> **OBJECTIVE**:
Locate every line below that contains the string "panel", treating uppercase and lowercase as distinct, and copy each such line in full.

[Word and element location data]
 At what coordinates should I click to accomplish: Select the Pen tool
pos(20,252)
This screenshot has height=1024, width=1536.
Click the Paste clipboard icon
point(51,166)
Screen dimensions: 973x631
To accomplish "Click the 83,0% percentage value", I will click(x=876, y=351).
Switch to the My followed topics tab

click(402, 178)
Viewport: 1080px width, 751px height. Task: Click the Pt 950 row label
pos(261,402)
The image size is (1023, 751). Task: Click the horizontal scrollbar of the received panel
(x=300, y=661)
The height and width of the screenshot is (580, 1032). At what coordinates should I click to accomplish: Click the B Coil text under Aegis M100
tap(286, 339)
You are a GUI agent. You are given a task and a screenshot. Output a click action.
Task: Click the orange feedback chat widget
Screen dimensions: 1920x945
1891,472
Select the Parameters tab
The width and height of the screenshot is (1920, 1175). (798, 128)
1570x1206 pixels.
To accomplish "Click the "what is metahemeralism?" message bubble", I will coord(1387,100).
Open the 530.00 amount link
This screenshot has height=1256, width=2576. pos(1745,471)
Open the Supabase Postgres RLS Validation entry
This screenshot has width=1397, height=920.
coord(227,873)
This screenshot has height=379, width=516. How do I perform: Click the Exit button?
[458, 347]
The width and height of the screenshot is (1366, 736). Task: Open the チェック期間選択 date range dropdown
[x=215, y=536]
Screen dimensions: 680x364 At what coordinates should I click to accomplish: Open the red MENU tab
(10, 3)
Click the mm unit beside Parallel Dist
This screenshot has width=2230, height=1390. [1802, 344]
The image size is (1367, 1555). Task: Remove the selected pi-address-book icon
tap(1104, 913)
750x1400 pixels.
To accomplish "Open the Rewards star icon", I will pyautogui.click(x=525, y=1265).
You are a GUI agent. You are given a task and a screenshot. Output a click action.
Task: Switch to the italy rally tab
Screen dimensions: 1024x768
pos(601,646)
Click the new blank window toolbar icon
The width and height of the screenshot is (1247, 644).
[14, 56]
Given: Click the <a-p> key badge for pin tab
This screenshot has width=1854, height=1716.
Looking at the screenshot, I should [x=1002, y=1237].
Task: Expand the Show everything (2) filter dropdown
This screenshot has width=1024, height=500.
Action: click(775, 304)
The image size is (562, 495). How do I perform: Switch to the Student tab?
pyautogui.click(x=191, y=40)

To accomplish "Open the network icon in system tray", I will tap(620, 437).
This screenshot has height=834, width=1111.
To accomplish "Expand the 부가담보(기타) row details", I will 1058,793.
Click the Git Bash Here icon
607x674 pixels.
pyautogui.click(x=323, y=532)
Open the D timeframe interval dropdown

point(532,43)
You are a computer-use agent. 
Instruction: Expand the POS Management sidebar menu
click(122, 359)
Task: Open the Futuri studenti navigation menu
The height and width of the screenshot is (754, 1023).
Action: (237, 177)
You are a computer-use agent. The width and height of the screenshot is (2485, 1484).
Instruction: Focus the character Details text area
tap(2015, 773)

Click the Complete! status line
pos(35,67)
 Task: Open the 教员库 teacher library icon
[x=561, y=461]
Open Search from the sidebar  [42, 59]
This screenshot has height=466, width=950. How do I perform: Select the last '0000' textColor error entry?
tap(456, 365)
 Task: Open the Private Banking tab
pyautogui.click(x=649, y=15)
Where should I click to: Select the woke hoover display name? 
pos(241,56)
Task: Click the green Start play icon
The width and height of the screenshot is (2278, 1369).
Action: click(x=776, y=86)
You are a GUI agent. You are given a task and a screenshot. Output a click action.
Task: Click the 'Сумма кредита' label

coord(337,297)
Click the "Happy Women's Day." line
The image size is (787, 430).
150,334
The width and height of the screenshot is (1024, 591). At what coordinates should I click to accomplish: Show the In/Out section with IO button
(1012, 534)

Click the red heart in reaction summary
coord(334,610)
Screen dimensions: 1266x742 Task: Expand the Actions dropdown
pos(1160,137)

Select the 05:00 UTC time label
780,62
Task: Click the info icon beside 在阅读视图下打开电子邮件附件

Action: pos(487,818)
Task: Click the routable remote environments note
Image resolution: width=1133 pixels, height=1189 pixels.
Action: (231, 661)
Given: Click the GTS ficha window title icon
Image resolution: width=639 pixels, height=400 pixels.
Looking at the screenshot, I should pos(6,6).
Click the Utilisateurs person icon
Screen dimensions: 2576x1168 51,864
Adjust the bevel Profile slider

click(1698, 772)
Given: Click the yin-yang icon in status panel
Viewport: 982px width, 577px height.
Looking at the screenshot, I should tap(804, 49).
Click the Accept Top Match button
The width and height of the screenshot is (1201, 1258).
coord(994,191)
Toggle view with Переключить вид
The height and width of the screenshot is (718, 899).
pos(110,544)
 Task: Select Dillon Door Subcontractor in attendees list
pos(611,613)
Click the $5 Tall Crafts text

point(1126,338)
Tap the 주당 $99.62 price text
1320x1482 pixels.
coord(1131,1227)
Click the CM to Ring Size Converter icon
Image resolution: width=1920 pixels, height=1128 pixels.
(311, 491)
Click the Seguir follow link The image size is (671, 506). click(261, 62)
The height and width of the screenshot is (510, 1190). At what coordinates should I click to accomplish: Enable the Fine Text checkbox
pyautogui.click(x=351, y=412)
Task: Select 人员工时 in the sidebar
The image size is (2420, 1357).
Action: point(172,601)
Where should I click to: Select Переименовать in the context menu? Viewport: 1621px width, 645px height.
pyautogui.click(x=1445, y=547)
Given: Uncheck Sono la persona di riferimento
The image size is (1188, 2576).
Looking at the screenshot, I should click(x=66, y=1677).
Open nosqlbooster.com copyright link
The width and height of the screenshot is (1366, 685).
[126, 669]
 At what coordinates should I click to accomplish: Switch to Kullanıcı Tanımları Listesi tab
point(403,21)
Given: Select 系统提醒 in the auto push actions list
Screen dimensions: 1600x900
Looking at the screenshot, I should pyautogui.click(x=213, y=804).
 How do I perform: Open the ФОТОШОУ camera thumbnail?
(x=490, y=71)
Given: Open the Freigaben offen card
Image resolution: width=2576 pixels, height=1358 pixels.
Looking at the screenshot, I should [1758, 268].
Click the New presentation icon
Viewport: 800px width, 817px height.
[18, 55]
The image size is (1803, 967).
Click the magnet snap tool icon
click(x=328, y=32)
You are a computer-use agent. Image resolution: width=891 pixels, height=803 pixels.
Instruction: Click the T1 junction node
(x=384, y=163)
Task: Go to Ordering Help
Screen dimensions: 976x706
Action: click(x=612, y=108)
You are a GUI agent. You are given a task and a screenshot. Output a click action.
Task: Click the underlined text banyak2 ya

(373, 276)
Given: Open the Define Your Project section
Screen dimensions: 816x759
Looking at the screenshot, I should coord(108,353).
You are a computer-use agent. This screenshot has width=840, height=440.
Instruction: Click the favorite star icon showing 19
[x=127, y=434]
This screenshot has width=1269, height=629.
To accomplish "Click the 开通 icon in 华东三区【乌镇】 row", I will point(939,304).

> **COMPLETED TASK**:
The image size is (1023, 751). Task: Click the horizontal scrollbar of the received panel
Given: Click the yin-yang icon in status panel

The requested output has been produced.